Re: [PATCH 1/2] wait/ptrace: always assume __WALL if the child is traced

From: Andrew Morton
Date: Wed Oct 21 2015 - 15:48:13 EST


On Wed, 21 Oct 2015 19:41:50 +0200 Oleg Nesterov <oleg@xxxxxxxxxx> wrote:

> On 10/20, Andrew Morton wrote:
> >
> > On Tue, 20 Oct 2015 19:17:54 +0200 Oleg Nesterov <oleg@xxxxxxxxxx> wrote:
> >
> > > The following program (simplified version of generated by syzkaller)
> > >
> > > #include <pthread.h>
> > > #include <unistd.h>
> > > #include <sys/ptrace.h>
> > > #include <stdio.h>
> > > #include <signal.h>
> > >
> > > void *thread_func(void *arg)
> > > {
> > > ptrace(PTRACE_TRACEME, 0,0,0);
> > > return 0;
> > > }
> > >
> > > int main(void)
> > > {
> > > pthread_t thread;
> > >
> > > if (fork())
> > > return 0;
> > >
> > > while (getppid() != 1)
> > > ;
> > >
> > > pthread_create(&thread, NULL, thread_func, NULL);
> > > pthread_join(thread, NULL);
> > > return 0;
> > > }
> > >
> > > creates the unreapable zombie if /sbin/init doesn't use __WALL.
> > >
> > > This is not a kernel bug, at least in a sense that everything works as
> > > expected: debugger should reap a traced sub-thread before it can reap
> > > the leader, but without __WALL/__WCLONE do_wait() ignores sub-threads.
> > >
> > > Unfortunately, it seems that /sbin/init in most (all?) distributions
> > > doesn't use it and we have to change the kernel to avoid the problem.
> >
> > Well, to fix this a distro needs to roll out a new kernel.
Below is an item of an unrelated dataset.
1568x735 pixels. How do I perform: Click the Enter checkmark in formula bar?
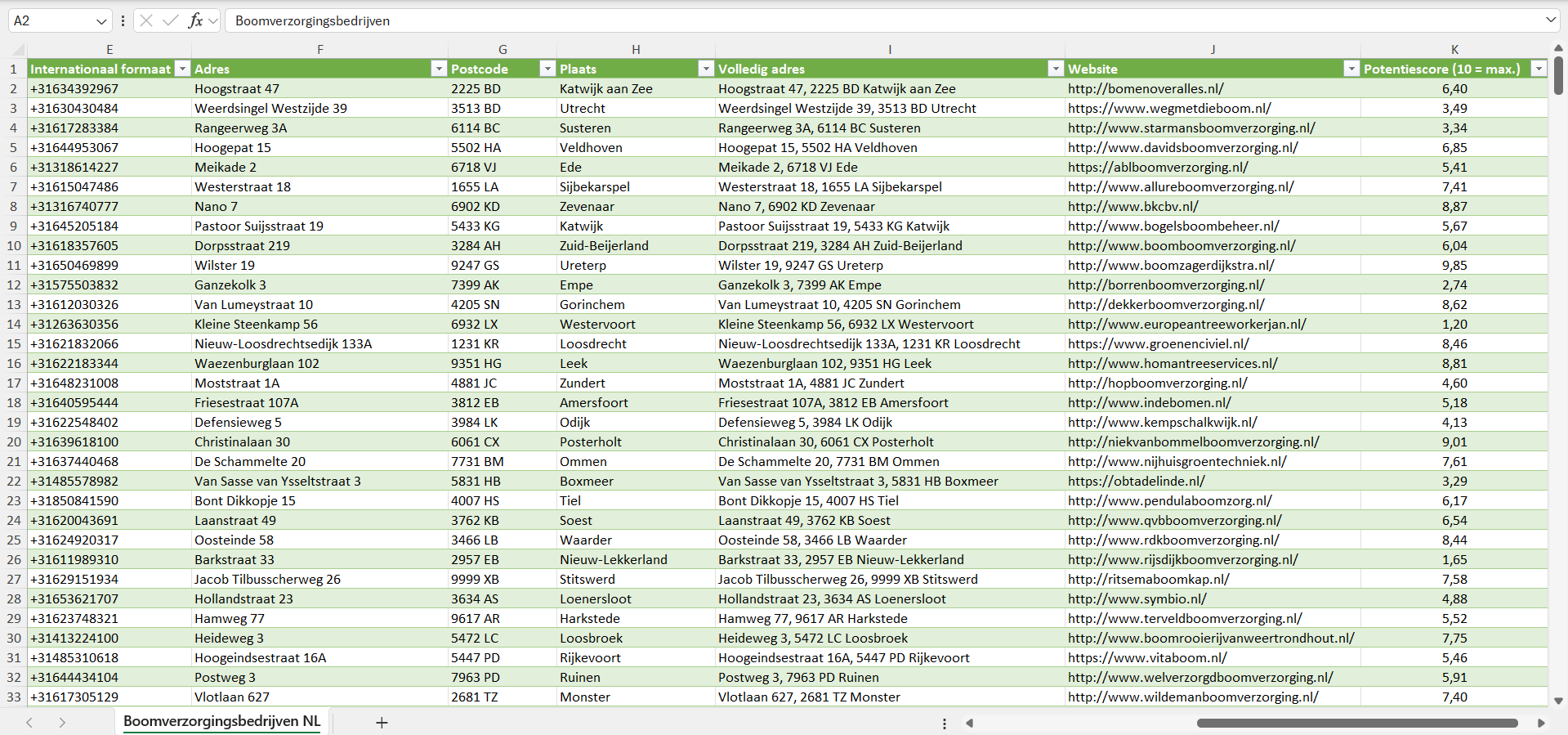[x=171, y=20]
Or a new
> > init(8). Is there any reason to believe that distributing/deploying a
> > new kernel is significantly easier for everyone? Because fixing init
> > sounds like a much preferable solution to this problem.
>
> I will be happy if we decide that this is userpace problem and we should
> not fix the kernel. I simply do not know.

The kernel patch sounds pretty sketchy - something we should avoid
doing if at all possible.

> However, please look at 2/2 which imho makes sense regardless and looks
> "obviously safe". Without this patch waitid() can not use __WALL, so if
> /sbin/init uses waitid() then the userspace fix won't be one-liner. And
> at least Fedora22 and Ubuntu use waitid().

2/2 does look sensible (needs a better changelog if it's to be a
standalone thing), but if we're expecting distros to fix this with an
updated init(8) only, then they can't assume that the kernel's waitid()
has been altered. So init will need the not-one-liner version of the
fix.

> So personally I'd prefer 2/2 + fix-init, not sure if this can work...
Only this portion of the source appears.